Extract from the entries below, exactly as given, only the lines from the line containing "The height and" to the line containing "Click the double chevron extend icon", both lines included.
START MATERIAL FOR THE TASK
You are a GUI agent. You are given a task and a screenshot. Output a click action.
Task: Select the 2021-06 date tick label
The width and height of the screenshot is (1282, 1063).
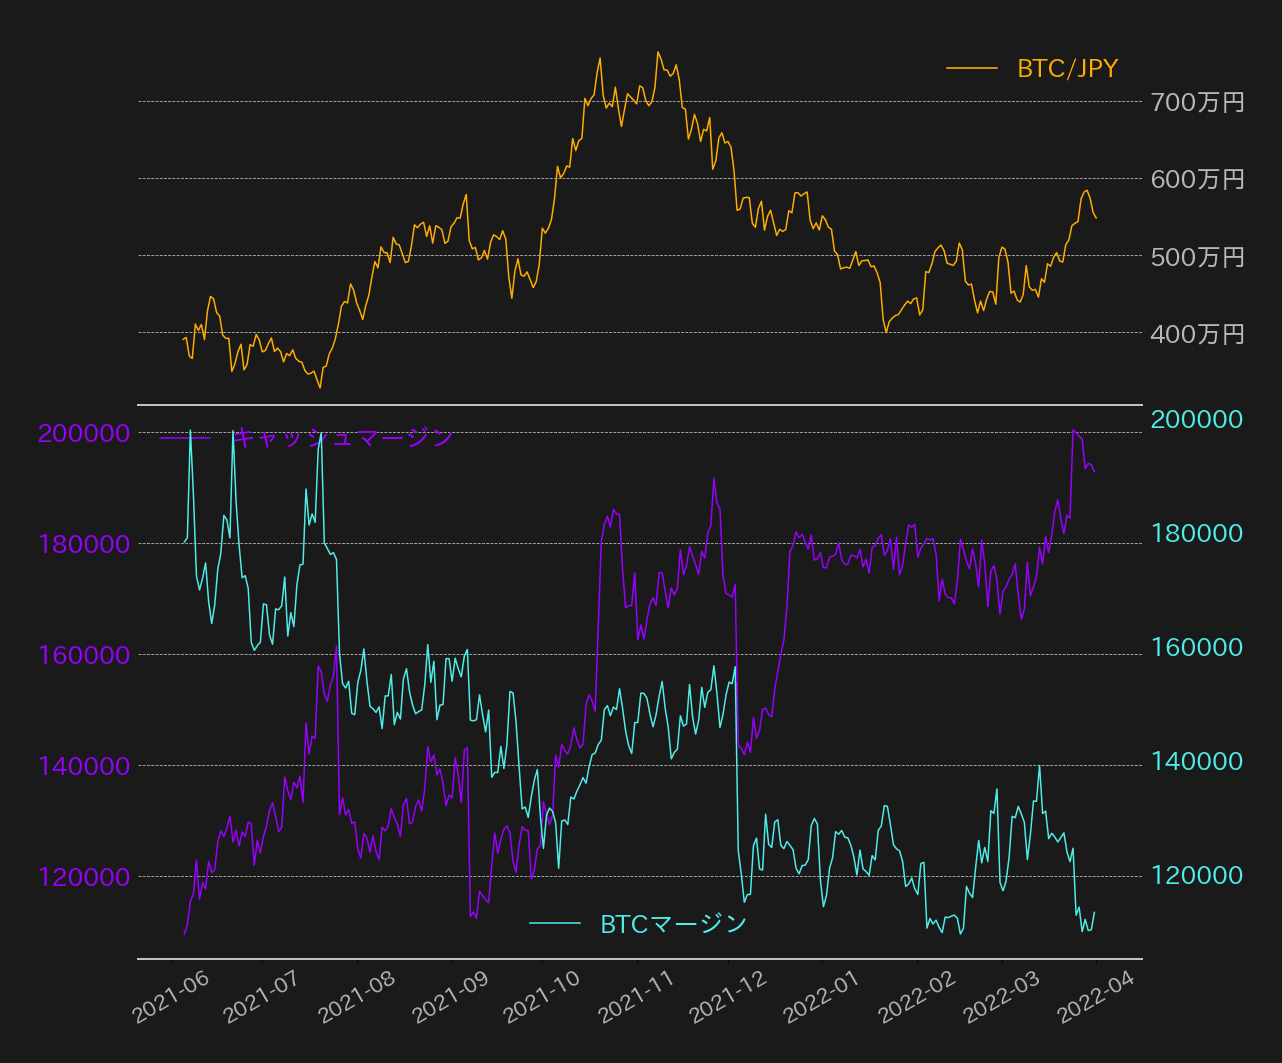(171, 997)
END MATERIAL FOR THE TASK
START MATERIAL FOR THE TASK
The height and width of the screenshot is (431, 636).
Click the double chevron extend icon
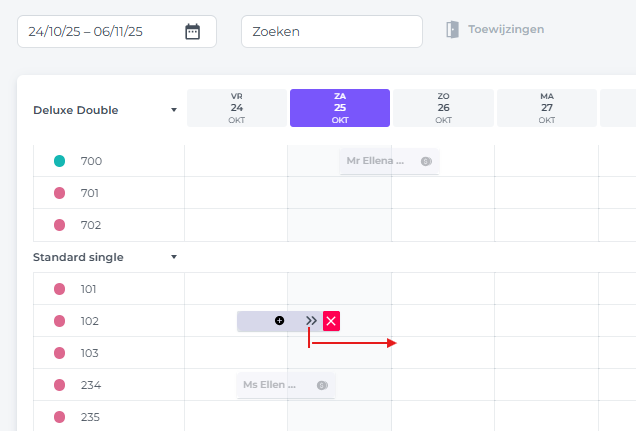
END MATERIAL FOR THE TASK
## EXERCISE SOLUTION
The height and width of the screenshot is (431, 636).
Click the double chevron extend icon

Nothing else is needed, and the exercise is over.